I owe my critical friend a debt. Because she sent me waaaay back into the archives, more than 40 years ago, to explore the roots of my journalistic principles, forged in the era of Watergate—when I concluded “objectivity” was a chimera.
Here’s the wrap-up paper for my 1976 class with then-University of Illinois Journalism Department head Jay Jensen (highlights added here in the 21st Century):
The Nixon administration accused the news media of coloring the news. … That criticism, however, was off the mark. If the media were guilty of anything, it was not so much “coloring the news” as refusing to mention even that any colors existed. …

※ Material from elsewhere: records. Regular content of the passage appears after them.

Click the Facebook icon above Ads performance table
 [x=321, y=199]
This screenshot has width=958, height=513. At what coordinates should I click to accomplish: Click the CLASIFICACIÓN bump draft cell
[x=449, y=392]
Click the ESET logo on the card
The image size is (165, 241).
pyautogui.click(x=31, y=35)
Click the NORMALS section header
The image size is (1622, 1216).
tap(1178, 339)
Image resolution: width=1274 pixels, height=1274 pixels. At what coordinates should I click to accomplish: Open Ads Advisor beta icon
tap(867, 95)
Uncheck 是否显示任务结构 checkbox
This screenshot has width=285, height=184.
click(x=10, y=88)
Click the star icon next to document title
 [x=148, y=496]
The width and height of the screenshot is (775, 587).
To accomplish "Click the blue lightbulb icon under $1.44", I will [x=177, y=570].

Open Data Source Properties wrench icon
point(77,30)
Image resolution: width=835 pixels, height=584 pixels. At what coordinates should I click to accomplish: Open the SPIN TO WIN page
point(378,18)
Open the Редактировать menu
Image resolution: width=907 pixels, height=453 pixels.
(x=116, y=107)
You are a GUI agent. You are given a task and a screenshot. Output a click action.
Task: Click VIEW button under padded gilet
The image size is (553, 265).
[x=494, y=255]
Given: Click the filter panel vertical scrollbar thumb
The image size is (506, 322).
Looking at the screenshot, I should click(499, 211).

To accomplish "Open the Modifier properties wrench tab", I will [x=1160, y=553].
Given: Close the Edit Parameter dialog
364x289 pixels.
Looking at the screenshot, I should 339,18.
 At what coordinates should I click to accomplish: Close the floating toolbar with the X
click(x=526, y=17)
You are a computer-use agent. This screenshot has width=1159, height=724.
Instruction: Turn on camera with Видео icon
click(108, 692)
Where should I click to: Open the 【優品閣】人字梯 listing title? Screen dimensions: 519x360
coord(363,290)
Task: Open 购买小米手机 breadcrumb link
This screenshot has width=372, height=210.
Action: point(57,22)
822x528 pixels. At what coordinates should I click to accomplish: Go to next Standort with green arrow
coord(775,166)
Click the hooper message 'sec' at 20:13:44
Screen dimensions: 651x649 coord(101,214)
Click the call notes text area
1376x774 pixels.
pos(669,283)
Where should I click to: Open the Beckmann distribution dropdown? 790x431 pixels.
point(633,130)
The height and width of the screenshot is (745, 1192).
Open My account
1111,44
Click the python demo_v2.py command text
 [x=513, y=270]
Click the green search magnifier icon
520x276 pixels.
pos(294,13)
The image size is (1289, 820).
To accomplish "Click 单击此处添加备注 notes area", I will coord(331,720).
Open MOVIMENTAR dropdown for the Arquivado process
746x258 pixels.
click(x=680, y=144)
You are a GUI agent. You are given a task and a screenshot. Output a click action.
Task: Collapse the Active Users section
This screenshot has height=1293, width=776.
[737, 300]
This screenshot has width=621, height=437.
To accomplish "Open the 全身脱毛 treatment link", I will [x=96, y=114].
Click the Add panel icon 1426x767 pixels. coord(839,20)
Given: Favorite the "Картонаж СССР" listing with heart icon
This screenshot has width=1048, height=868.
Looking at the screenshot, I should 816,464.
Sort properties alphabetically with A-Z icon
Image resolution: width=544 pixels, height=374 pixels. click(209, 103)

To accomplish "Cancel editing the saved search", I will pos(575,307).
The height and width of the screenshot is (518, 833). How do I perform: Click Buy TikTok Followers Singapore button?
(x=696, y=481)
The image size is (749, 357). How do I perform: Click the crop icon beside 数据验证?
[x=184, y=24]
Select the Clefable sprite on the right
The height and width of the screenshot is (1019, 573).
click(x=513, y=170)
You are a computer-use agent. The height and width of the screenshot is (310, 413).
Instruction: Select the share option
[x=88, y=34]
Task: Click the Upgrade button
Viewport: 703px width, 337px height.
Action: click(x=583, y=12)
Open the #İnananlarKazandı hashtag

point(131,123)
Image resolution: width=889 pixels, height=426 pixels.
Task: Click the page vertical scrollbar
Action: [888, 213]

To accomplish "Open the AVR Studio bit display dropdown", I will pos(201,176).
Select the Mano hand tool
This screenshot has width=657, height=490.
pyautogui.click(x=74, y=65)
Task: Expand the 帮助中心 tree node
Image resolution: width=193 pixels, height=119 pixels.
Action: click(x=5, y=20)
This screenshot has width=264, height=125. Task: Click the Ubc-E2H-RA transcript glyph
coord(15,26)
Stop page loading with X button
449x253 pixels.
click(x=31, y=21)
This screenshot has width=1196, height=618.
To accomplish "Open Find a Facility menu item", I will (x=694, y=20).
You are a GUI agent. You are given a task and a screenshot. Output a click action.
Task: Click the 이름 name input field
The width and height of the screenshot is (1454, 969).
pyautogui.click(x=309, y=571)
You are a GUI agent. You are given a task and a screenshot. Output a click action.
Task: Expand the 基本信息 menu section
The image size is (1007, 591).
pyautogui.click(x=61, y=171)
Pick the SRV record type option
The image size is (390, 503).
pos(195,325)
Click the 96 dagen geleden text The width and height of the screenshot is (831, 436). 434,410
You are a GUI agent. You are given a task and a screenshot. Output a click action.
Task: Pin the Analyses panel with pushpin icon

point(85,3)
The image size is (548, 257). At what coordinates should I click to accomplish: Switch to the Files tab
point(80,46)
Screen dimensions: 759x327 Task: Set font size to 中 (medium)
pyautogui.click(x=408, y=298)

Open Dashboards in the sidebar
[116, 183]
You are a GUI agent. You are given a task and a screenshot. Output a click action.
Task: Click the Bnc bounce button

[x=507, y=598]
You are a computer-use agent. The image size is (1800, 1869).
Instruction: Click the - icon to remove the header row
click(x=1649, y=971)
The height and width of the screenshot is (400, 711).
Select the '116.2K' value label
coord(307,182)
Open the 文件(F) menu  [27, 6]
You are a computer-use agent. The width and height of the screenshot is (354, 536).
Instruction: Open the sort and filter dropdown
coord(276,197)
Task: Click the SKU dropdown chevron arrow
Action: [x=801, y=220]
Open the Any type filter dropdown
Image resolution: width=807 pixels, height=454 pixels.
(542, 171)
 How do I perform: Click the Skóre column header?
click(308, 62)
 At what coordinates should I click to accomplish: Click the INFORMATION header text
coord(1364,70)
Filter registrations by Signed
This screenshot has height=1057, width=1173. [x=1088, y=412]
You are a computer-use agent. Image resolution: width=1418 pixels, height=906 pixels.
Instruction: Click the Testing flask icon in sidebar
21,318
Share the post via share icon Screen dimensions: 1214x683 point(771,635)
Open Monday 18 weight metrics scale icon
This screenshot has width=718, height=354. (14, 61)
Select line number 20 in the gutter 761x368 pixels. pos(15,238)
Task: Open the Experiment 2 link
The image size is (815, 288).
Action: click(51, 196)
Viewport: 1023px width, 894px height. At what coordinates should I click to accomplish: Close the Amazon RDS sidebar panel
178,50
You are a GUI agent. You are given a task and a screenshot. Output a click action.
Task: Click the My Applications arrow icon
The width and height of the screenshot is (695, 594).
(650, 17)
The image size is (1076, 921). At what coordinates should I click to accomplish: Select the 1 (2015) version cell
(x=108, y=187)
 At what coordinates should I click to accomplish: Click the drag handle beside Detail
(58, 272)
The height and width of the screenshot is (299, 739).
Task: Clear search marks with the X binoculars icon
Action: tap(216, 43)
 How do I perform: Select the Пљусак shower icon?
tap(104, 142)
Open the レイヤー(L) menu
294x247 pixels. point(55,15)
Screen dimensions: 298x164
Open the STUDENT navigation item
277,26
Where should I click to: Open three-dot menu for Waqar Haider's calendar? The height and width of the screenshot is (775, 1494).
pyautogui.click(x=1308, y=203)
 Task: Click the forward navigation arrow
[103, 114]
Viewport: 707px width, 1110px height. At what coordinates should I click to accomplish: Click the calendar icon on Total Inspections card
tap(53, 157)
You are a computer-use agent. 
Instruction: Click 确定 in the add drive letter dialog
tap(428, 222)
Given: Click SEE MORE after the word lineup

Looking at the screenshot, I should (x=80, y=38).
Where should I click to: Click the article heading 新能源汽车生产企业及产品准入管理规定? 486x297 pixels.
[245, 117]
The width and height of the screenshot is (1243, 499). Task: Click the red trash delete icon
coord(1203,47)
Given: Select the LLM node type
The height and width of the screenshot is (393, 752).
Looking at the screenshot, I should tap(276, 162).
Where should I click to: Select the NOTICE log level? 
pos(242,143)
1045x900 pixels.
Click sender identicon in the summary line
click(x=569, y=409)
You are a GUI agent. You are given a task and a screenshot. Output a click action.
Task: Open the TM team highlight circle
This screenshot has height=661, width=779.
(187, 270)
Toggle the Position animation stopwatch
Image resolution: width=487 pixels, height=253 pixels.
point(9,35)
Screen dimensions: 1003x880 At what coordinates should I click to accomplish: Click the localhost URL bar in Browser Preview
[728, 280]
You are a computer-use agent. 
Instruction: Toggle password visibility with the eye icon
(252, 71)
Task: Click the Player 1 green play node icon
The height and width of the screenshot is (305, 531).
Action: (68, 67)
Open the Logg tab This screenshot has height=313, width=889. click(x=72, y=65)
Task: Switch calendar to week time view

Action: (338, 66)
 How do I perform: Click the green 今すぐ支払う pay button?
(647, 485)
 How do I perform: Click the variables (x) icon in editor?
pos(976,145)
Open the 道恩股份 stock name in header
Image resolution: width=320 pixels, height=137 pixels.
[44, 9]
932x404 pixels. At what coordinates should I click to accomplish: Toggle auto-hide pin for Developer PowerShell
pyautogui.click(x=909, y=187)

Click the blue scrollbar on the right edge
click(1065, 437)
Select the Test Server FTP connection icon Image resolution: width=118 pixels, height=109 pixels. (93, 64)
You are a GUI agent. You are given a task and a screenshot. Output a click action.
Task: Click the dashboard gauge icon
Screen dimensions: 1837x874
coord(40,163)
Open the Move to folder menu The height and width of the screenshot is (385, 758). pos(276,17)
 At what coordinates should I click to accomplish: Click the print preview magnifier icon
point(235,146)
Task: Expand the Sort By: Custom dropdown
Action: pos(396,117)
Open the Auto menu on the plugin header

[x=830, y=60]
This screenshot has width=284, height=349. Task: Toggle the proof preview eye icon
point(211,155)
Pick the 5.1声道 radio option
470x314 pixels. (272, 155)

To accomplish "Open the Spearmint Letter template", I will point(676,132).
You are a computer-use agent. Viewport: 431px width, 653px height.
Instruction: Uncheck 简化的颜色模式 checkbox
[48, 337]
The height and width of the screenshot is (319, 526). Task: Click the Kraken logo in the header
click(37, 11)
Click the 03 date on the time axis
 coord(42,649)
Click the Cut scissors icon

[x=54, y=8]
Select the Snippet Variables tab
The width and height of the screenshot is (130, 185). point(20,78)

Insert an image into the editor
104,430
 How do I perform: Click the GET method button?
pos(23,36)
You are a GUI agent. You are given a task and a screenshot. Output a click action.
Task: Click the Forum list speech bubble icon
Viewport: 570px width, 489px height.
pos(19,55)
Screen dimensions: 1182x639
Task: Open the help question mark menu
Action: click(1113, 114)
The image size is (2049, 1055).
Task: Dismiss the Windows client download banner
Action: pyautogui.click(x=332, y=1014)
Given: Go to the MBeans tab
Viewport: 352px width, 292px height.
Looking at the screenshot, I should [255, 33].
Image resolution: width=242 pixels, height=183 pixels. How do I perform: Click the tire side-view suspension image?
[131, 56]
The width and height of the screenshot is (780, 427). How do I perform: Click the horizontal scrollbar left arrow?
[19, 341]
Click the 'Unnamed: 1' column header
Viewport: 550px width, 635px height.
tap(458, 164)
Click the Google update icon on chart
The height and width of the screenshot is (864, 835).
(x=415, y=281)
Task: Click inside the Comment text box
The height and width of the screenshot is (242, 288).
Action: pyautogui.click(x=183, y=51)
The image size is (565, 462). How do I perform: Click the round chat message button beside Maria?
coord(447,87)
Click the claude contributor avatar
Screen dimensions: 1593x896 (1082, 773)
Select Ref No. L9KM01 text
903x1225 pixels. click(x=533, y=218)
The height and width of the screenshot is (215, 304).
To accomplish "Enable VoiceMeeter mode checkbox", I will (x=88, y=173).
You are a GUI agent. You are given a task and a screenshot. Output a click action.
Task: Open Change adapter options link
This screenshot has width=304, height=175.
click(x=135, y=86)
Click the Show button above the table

Objectivity is a myth. … The journalist who best serves his audience is one who interviews as many persons as possible, listens to and reads as much as he can, organizing it all coherently. Just as important, though, is that he make clear his own biases and judgments. Only after knowing where the journalist is “coming from” can the audience decide where it will go on the basis of his story. …
Surely, the nation faces the greater threat not from this bunch of reporters brandishing studied biases up front but from those who carry the concealed weapons of half-truth, deception and lies.
If that last sentence brings to mind a “fair and balanced” cable TV channel that was to launch 20 years later, you’re not alone.
The criticism that journalists aren’t “objective” is as old as—older than—Watergate. And as Will Oremus noted Jan. 12 in Slate: “Traditional media outlets’ intense desire to be perceived as sober and objective [was] … a business imperative that has been transmuted into an ethical injunction.”
Here’s my July 1976 review of the book All the President’s Men—a reminder that what’s old is new:
Criticism leveled at the media by the Nixon administration cast journalists as the villains. … But the best part of All the President’s Men is that it’s removed most of the dirt dumped on the Fourth Estate during the Nixon years. Journalism schools are overcrowded, journalists are celebrities and aspiring reporters all over the country are asking questions, eyes peeled for future abuses of power.
Optimist that I am, I expect that aspect of history to repeat itself, too.
Meanwhile, to all who believe my cynicism toward government and political leaders and my willingness to discuss it openly is something new—something that somehow compromises my reputation as a responsible journalist—please know I’m still right where I was in 1976.